Your task is to copy each line of the material that includes "toolbar".

──────── DATA

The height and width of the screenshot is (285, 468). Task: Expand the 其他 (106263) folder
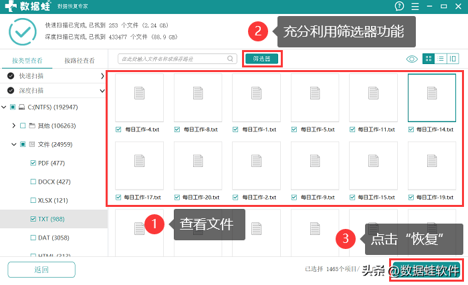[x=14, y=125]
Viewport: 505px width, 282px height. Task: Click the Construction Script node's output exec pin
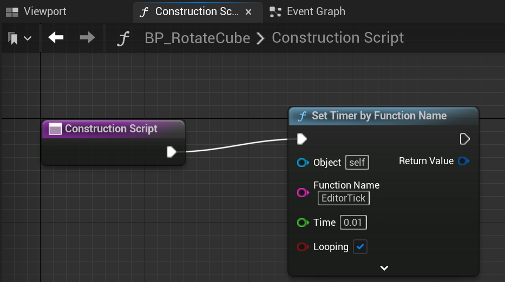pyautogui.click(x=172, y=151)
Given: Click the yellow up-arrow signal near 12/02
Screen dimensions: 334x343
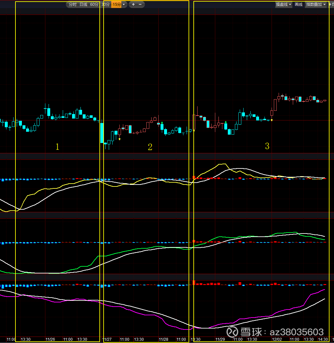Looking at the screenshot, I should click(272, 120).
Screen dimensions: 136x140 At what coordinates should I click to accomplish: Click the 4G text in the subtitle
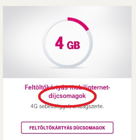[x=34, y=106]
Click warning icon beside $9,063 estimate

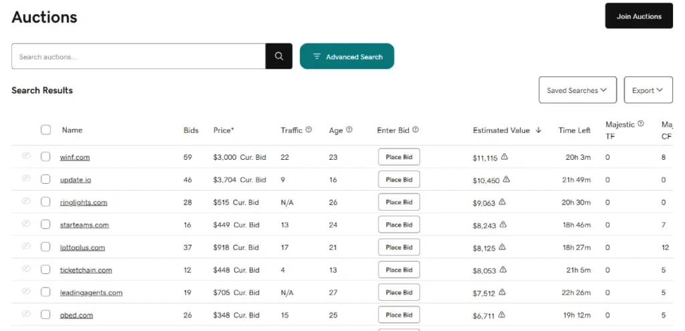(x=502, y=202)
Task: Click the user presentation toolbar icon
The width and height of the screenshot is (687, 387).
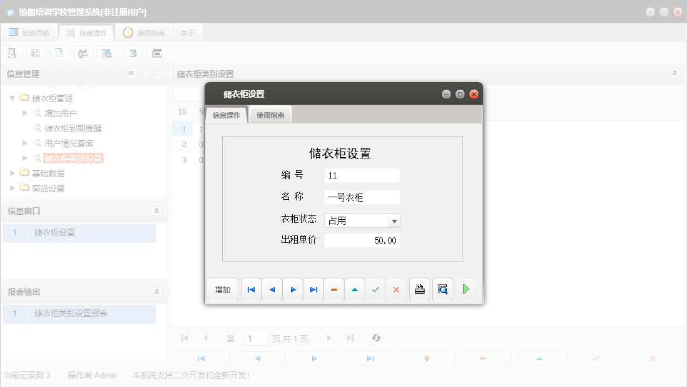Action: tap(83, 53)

────────────────
──────── DATA

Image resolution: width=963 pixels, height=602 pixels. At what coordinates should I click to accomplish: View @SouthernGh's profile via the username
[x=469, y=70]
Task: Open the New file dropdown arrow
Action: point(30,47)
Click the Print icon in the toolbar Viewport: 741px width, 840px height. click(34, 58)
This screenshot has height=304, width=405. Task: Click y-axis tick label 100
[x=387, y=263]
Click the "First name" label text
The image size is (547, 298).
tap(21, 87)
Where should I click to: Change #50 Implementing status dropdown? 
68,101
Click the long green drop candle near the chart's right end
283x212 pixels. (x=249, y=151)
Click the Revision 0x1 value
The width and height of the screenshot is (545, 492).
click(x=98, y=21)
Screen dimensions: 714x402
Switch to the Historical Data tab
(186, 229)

────────────────

**ANSWER BOX**
Task: Click the user presentation toolbar icon
Click the Print icon in the toolbar Viewport: 741px width, 840px height. click(34, 58)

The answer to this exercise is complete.